# taz.de -- Tempelhof: Letzter Linienflug: Tempelhof, Allgäu, Tempelhof
       
       > Der letzte Linienflug mit der Germania, der am Donnerstag in Tempelhof
       > startete und wieder landete, sollte eigentlich etwas Besonderes für die
       > Fluggäste werden. Am Ende kam vieles anders als erwartet.
       
 (IMG) Bild: Zwei Antonow-Doppeldecker warten auf den Abtransport
       
       Die Stewardess gibt sich wirklich Mühe. "Wir begrüßen Sie auf diesem
       besonderen Weg nach Memmingen", säuselt sie durch die Kabinenlautsprecher.
       "Wir hoffen auf besseres Wetter, damit wir beim Rückflug mehr von Tempelhof
       sehen können." Dann beginnt ihr Kollege, den Passagieren die Notausgänge zu
       zeigen und wie man am schnellsten da hinkommt. Draußen regnet es in
       Strömen, Windböen schleudern Tropfen gegen die tellergroßen Kabinenfenster.
       Um 10.10 Uhr hebt die Maschine des Germania-Flugs ST2000 ab.
       
       "Das ist die einzige Linien-Flugverbindung, mit der man an diesem
       besonderen Tag noch mal von Tempelhof startet und auch wieder landet",
       haben die PR-Experten zwei Tage zuvor bei der Presse um Berichterstattung
       geworben. "Besonders" ist auch am Donnerstag eines der meistgebrauchten
       Wörter - doch am Ende war es wohl wie immer.
       
       Zum Beispiel das Schimpfen. Die Frau an der Sicherheitskontrolle ist sauer.
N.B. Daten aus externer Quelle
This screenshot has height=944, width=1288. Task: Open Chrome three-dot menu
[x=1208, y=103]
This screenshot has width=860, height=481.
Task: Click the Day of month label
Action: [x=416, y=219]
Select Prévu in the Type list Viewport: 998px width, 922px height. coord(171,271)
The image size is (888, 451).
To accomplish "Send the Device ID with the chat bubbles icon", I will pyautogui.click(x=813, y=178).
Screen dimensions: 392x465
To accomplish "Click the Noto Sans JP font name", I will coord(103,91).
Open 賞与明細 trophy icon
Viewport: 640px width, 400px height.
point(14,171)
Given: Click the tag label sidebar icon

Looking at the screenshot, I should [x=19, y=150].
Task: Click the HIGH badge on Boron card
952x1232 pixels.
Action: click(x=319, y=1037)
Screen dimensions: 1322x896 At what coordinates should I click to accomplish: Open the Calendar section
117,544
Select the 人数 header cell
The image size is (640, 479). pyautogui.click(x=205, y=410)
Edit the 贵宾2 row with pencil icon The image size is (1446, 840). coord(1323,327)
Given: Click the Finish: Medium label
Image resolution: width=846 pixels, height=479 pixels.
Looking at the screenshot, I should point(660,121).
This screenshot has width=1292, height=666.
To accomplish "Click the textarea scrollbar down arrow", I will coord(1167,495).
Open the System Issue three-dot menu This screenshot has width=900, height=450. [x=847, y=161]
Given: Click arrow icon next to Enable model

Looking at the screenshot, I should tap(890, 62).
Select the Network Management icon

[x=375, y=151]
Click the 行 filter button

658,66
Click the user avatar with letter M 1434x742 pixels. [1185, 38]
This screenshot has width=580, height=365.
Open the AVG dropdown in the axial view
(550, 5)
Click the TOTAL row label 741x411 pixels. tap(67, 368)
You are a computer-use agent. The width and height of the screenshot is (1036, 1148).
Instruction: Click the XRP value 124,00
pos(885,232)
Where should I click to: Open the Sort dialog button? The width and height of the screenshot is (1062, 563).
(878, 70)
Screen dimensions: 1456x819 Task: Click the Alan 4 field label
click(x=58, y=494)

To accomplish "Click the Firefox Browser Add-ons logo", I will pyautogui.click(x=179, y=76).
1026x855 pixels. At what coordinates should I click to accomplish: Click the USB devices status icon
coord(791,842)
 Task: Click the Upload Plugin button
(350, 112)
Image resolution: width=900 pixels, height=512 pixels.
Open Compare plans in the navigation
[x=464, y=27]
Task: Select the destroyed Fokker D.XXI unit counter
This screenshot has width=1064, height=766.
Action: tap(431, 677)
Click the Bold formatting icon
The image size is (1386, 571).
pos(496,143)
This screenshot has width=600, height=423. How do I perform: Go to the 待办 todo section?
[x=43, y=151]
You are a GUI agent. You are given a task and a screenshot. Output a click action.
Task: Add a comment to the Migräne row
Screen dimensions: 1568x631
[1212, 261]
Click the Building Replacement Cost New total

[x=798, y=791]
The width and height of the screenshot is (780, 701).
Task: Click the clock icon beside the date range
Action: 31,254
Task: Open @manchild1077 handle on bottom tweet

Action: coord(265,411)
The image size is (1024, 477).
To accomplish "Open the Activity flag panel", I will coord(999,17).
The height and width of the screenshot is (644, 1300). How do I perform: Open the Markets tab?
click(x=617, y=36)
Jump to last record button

       Einige Kollegen verlieren ab Montag ihre Jobs. "Aber das erzählt ja keiner,
       und das will ja keiner wissen." Nostalgie klingt anders.
       
       Vor dem Einstieg: Den Reisenden erwartet kein Gedränge, sondern beklemmende
       Leere. Die Flure sind kalt, die Toilette dunkel, das Interieur aus der
       Rosinenbomber-Zeit.
       
       Im Flugzeug: Im Gang steht die Frau von Heiko Sonnenschein, die
       Digitalkamera auf ihren Mann gerichtet. Hinter ihr stauen sich die Gäste,
       die weiter nach hinten zu ihren Plätzen wollen. Nach einigem Murren rutscht
       Frau Sonnenschein in eine Sitzreihe, drückt von dort auf den Auslöser.
       
       Immerhin - bei Sonnenscheins ist der Name Programm. Gut gelaunt beugt sich
       der 64-Jährige über die Lehne. "Ich habe bei der Bild-Zeitung angerufen und
       Freikarten gewonnen", erzählt er. "Für meine Freunde gleich mit, dreimal
       zwei Tickets habe ich abgestaubt." In den Sitzreihen herrscht eine Stimmung
       wie beim Klassenausflug - fröhliches, lautes Geplaudere, Späßchen, später
       folgt Prosecco. Mit hundert Passagieren ist die Maschine ausgebucht, ein
       Drittel haben die Reise gewonnen wie die Sonnenscheins. Die Flugbegleiter
       verteilen Kaffee mit Kaffeeweißer und eingeschweißte Muffins.
       
       In Memmingen wieder - nichts Besonderes: Es wartet die fröhliche Frau
       Zehnpfennig. "Natürlich wissen wir, dass Sie heute aus Tempelhof kommen und
       dass das ein besonderer Flug ist", sagt die Tourismusmanagerin für das
       Allgäu. "Aber wir freuen uns auch, Sie in Memmingen begrüßen zu dürfen."
       
       Der Flughafen ist neu, ein Jahr alt erst, alles wirkt sauber und hell und
       freundlich. Tempelhof ist weit weg. Schwungvoll verteilt Simone Zehnpfennig
       Jutetaschen mit der Aufschrift "Stadt Memmingen", gefüllt mit Informationen
       über die Region.
       
       Die Tempelhof-Ausflügler schauen etwas ratlos. Drei Stunden haben sie Zeit,
       die 40.000-Einwohner-Stadt mit den pittoresken Fassaden kennen zu lernen.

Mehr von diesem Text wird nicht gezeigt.